# Free EBay listing for Motorhomes for sale this weekend



## drmjclark (Feb 19, 2006)

Just a quick heads up to let everyone know that ebay are running a promotion for today only ( sunday ) in which you can advertise for free your motorhome and include multiple pictures.

I have used this to advertise my Kontiki ( all well sorted now ) for sale and this gives me the opportunity to include the link if anyone may be interested in it.

http://cgi.ebay.co.uk/Swift-Kontiki...ryZ14256QQssPageNameZWDVWQQrdZ1QQcmdZViewItem

Happy selling.


----------



## LC1962 (Oct 6, 2005)

Just to say....free listing is not just confined to Motorhomes but covers any motor vehicle - cheap advertising and much wider coverage than any magazine!

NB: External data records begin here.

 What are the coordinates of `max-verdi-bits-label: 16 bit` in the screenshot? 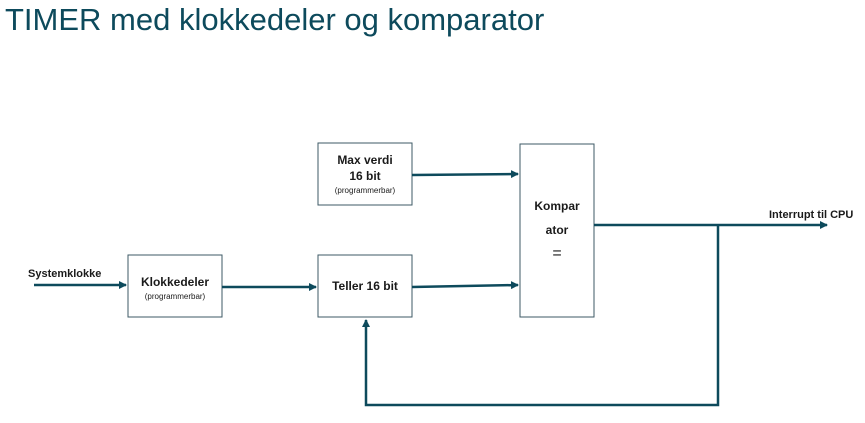 It's located at (364, 176).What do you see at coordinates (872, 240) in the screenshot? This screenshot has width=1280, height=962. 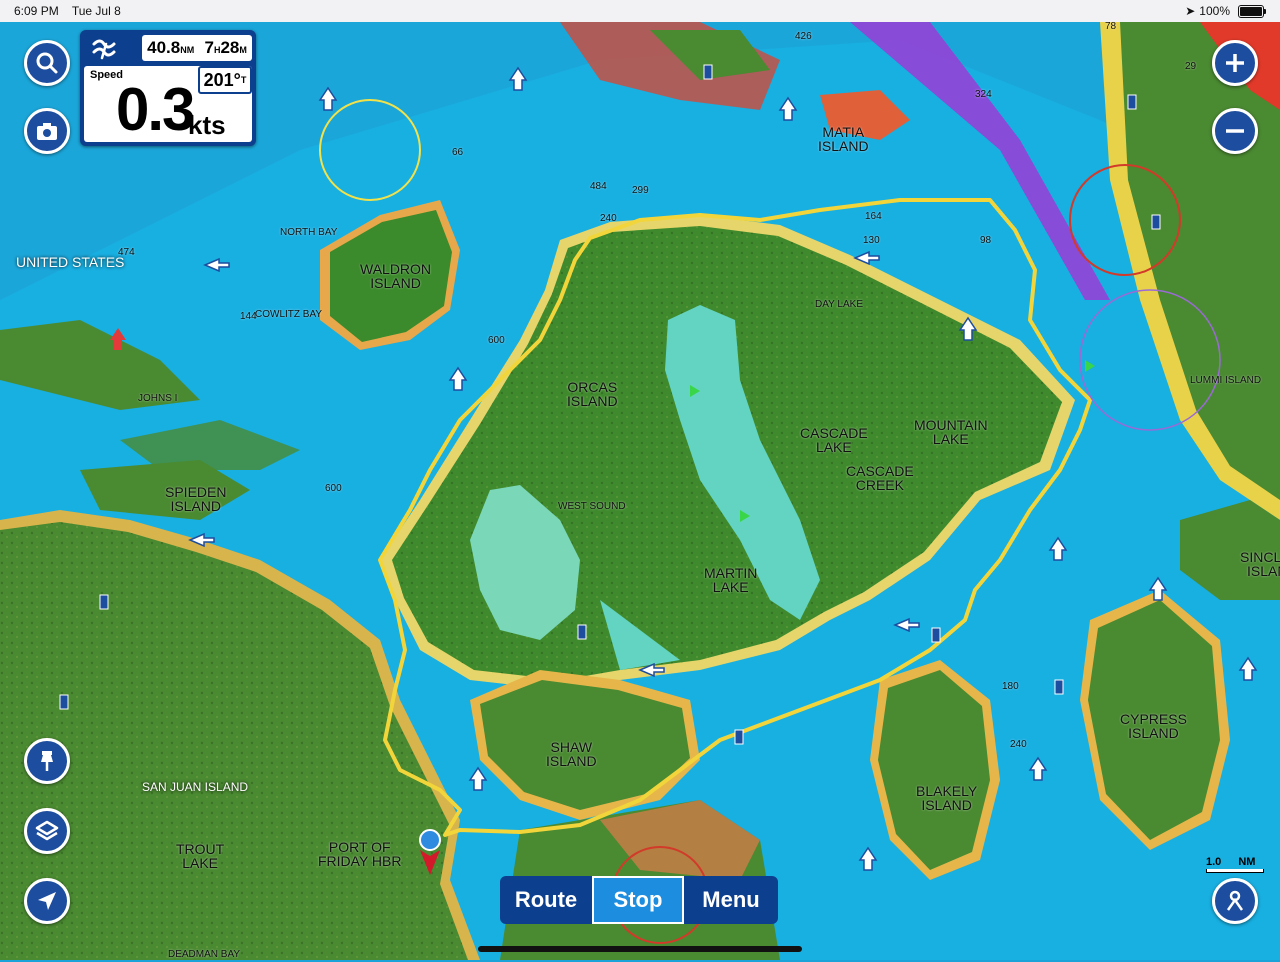 I see `depth-sounding: 130` at bounding box center [872, 240].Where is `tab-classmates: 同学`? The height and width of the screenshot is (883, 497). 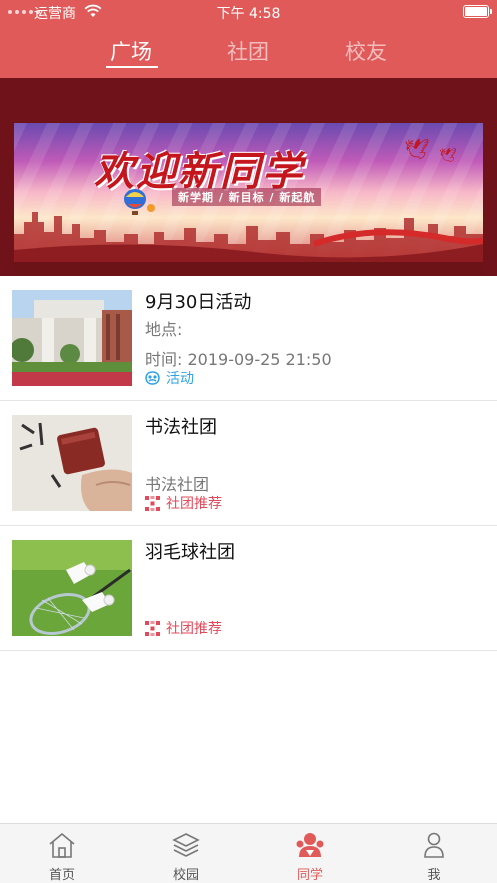
tab-classmates: 同学 is located at coordinates (310, 854).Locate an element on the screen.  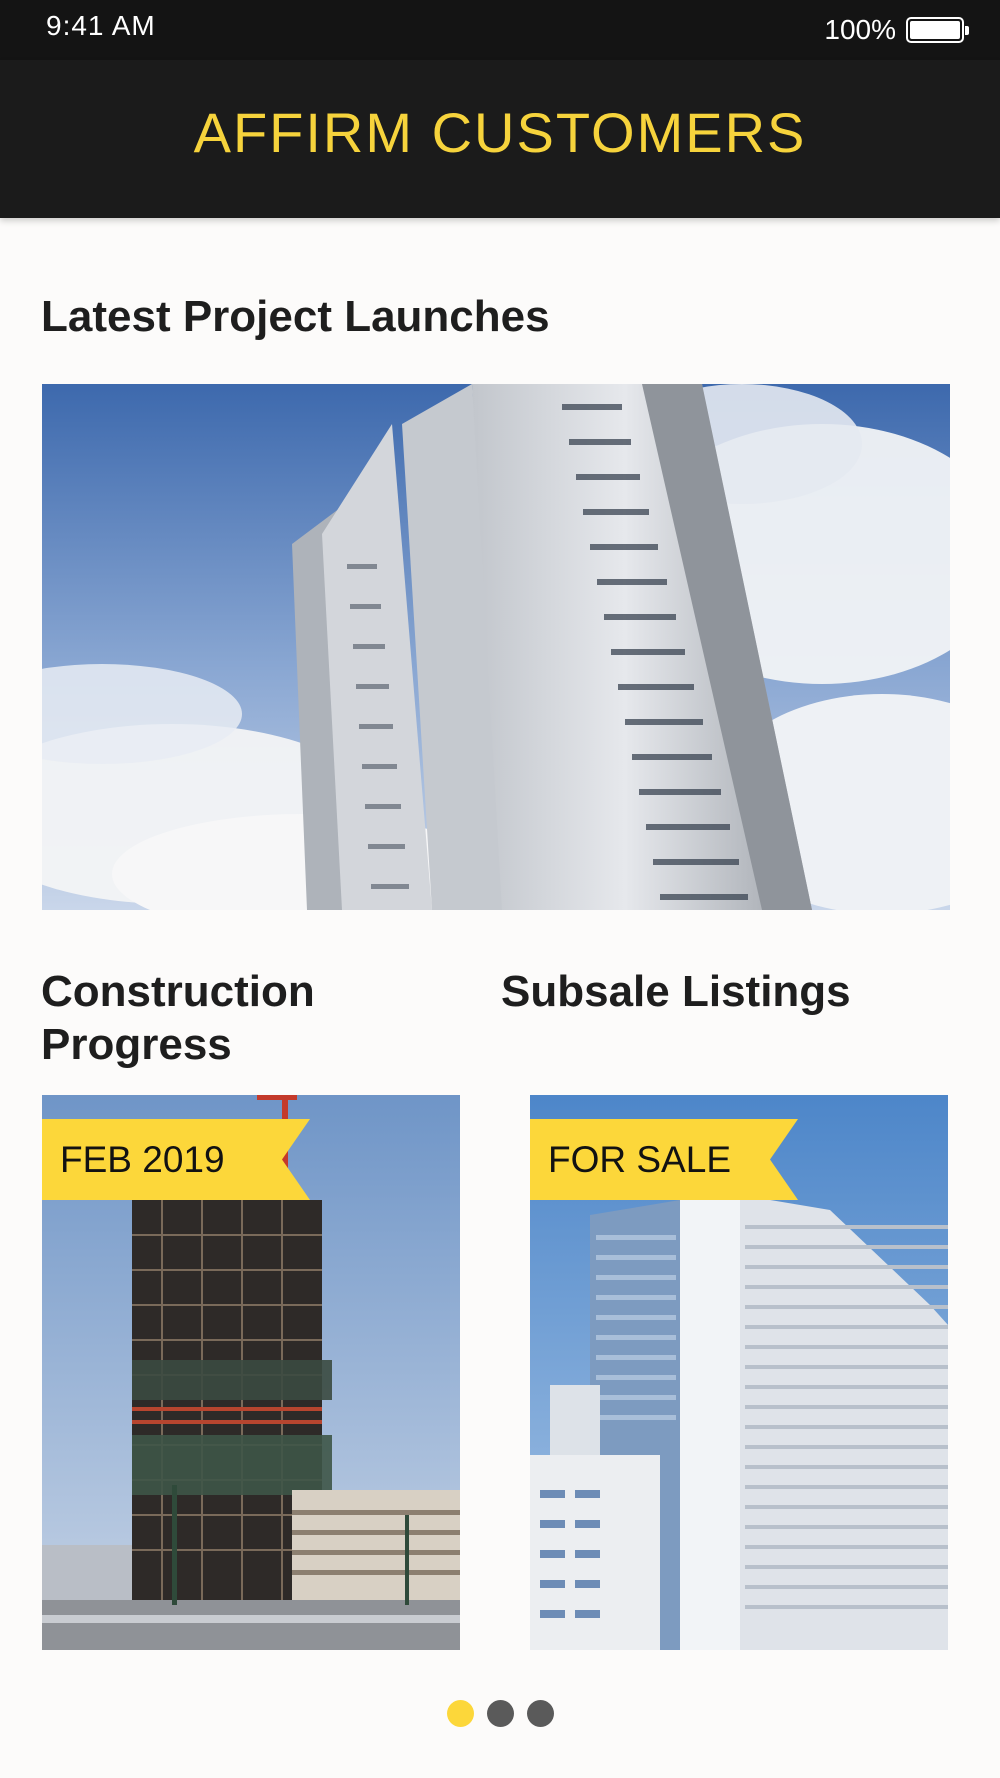
status-indicators: 100% is located at coordinates (896, 30). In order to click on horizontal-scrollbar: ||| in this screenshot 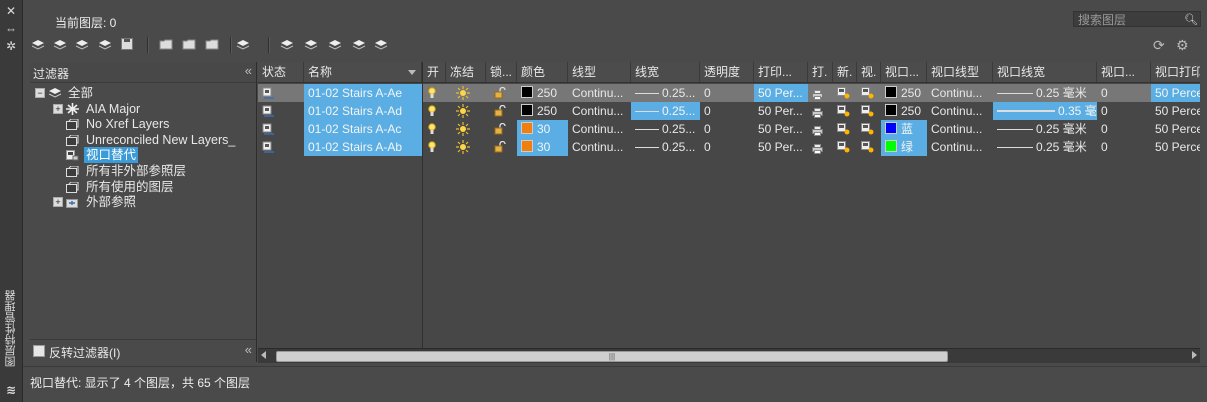, I will do `click(729, 356)`.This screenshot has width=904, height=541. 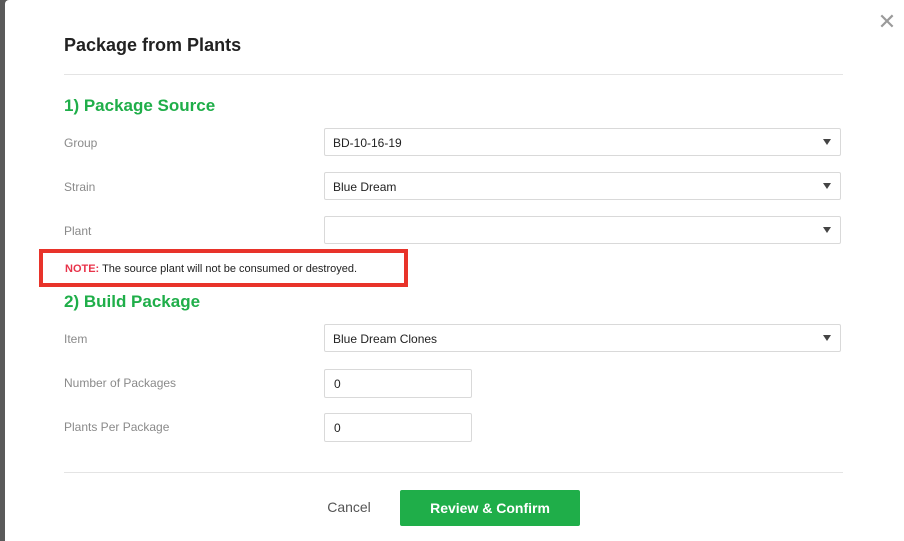 What do you see at coordinates (398, 384) in the screenshot?
I see `number-of-packages-input` at bounding box center [398, 384].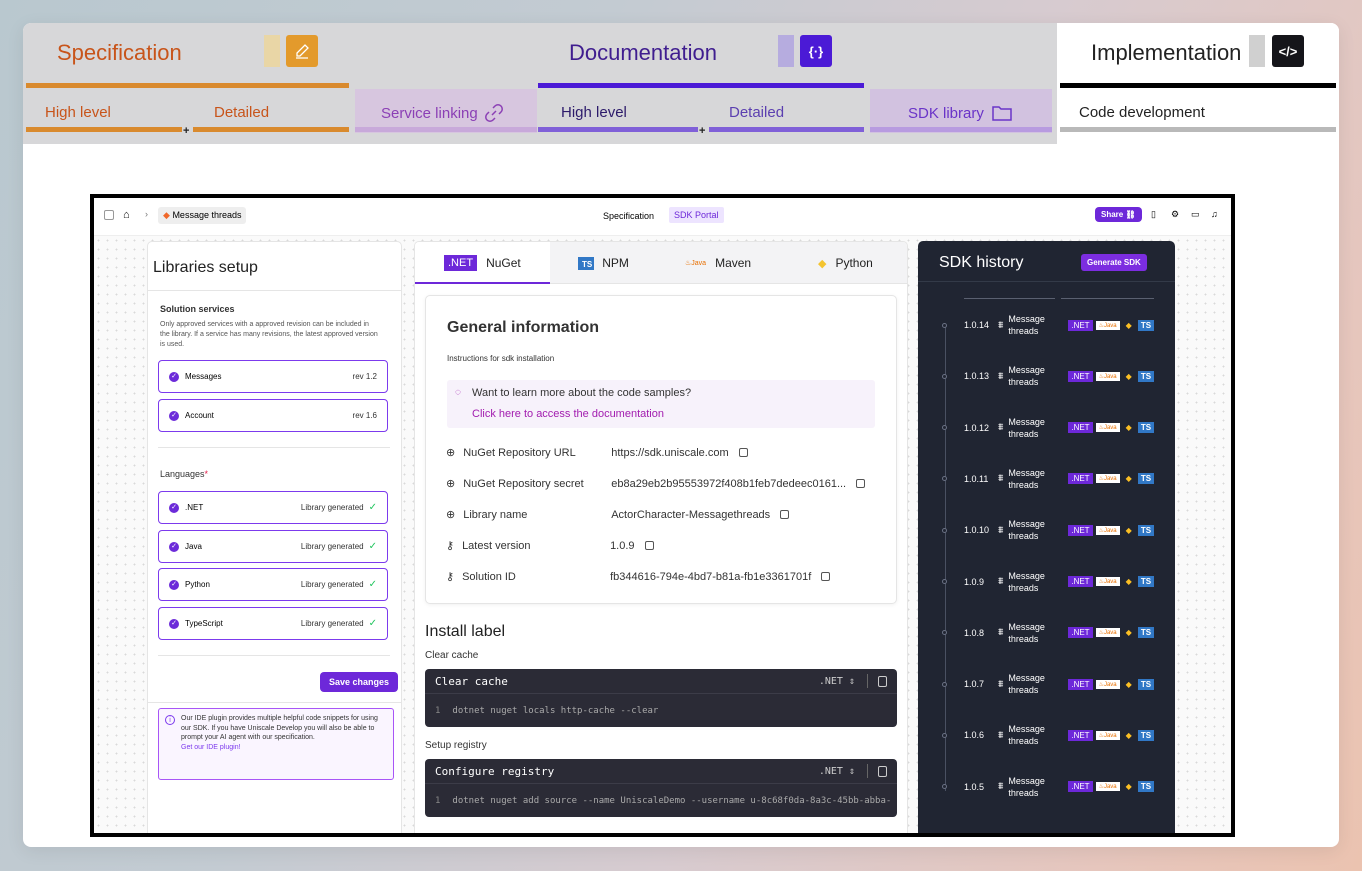  Describe the element at coordinates (332, 584) in the screenshot. I see `language-status: Library generated` at that location.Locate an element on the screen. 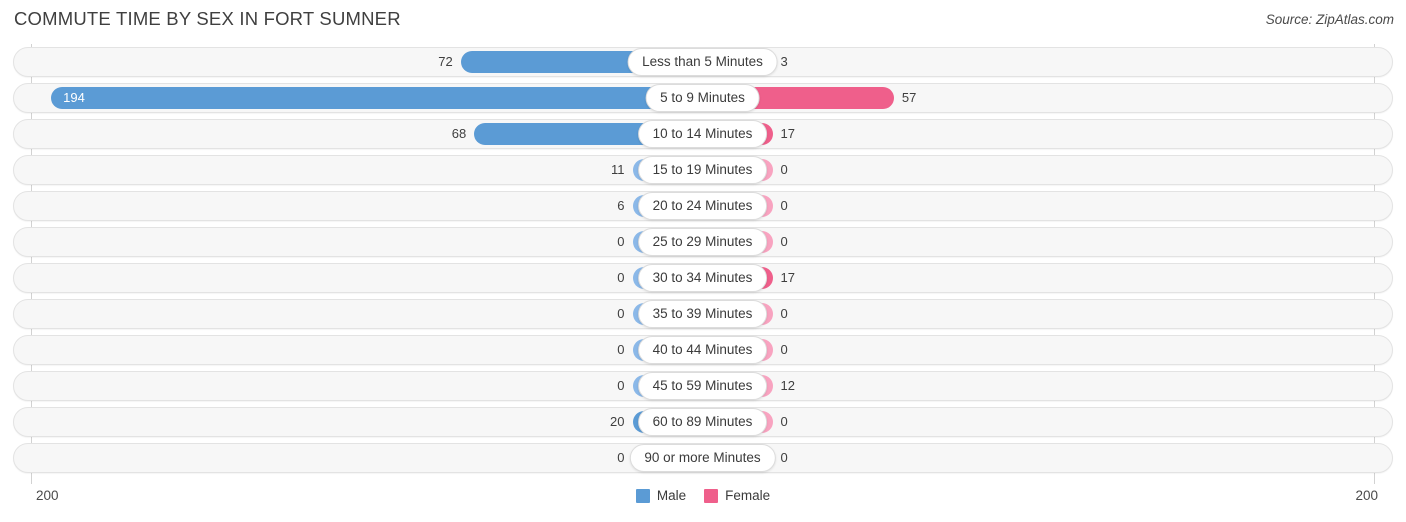  value-label-male: 20 is located at coordinates (618, 422). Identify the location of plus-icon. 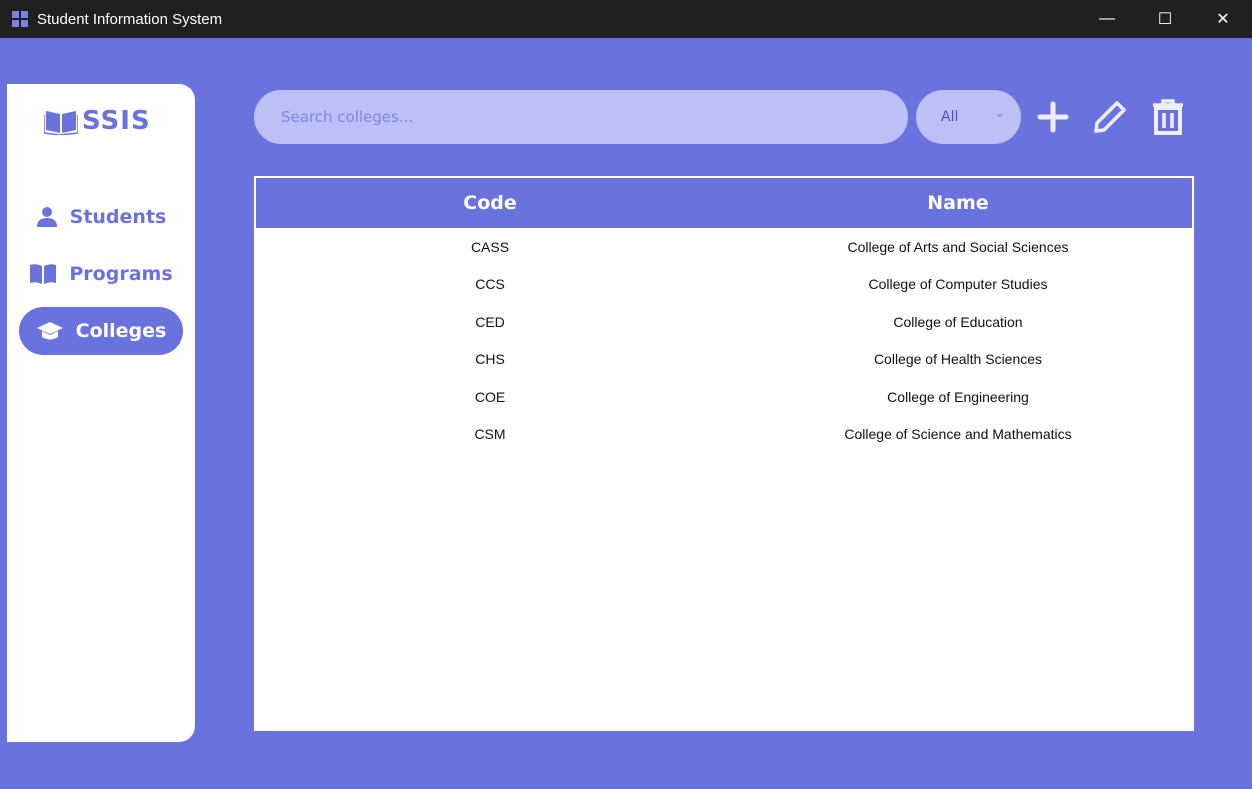
(1053, 117).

Best of luck with the Kontiki sale drmjclark!


----------



## grumpyman (Sep 24, 2006)

It would be nice if Ebay gave a little more time for these offers I put my car on the day before they disclosed this offer which was Thursday.


----------



## cabby (May 14, 2005)

Yes I noticed this as well, so have jumped on the bandwagon.some of you had already noticed, even my scam on the postage :wink: 
lets hope we both have a bit of luck.

http://cgi.ebay.co.uk/AUTOCRUISE-MU...ryZ14256QQssPageNameZWDVWQQrdZ1QQcmdZViewItem


----------